Multilingual Language Model Adaptive Fine-Tuning: A Study on African
Languages
- URL: http://arxiv.org/abs/2204.06487v1
- Date: Wed, 13 Apr 2022 16:13:49 GMT
- Title: Multilingual Language Model Adaptive Fine-Tuning: A Study on African
Languages
- Authors: Jesujoba O. Alabi, David Ifeoluwa Adelani, Marius Mosbach, Dietrich
Klakow
- Abstract summary: We perform multilingual adaptive fine-tuning (MAFT) on 17 most-resourced African languages and three other high-resource languages widely spoken on the African continent.
To further specialize the multilingual PLM, we removed vocabulary tokens from the embedding layer that corresponds to non-African writing scripts before MAFT.
Our approach is competitive to applying LAFT on individual languages while requiring significantly less disk space.

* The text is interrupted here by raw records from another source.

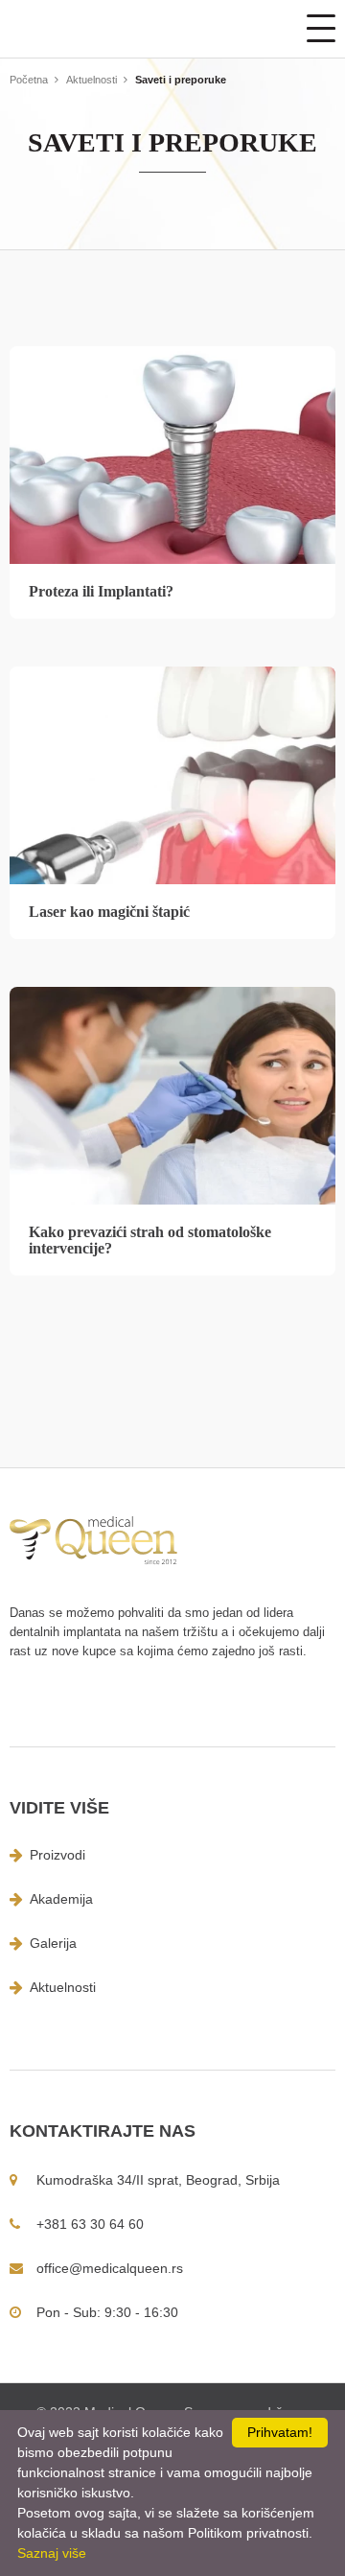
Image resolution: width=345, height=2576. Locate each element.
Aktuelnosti (91, 79)
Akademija (61, 1899)
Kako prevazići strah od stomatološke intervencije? (150, 1240)
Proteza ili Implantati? (101, 591)
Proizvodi (57, 1854)
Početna (29, 79)
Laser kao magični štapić (109, 911)
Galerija (53, 1943)
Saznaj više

- Score: 19.067718464786463
- License: http://creativecommons.org/licenses/by/4.0/
- Abstract: Multilingual pre-trained language models (PLMs) have demonstrated impressive
performance on several downstream tasks on both high resourced and
low-resourced languages. However, there is still a large performance drop for
languages unseen during pre-training, especially African languages. One of the
most effective approaches to adapt to a new language is language adaptive
fine-tuning (LAFT) -- fine-tuning a multilingual PLM on monolingual texts of a
language using the same pre-training objective. However, African languages with
large monolingual texts are few, and adapting to each of them individually
takes large disk space and limits the cross-lingual transfer abilities of the
resulting models because they have been specialized for a single language. In
this paper, we perform multilingual adaptive fine-tuning (MAFT) on 17
most-resourced African languages and three other high-resource languages widely
spoken on the African continent -- English, French, and Arabic to encourage
cross-lingual transfer learning. Additionally, to further specialize the
multilingual PLM, we removed vocabulary tokens from the embedding layer that
corresponds to non-African writing scripts before MAFT, thus reducing the model
size by around 50\%. Our evaluation on two multilingual PLMs (AfriBERTa and
XLM-R) and three NLP tasks (NER, news topic classification, and sentiment
classification) shows that our approach is competitive to applying LAFT on
individual languages while requiring significantly less disk space. Finally, we
show that our adapted PLM also improves the zero-shot cross-lingual transfer
abilities of parameter efficient fine-tuning methods.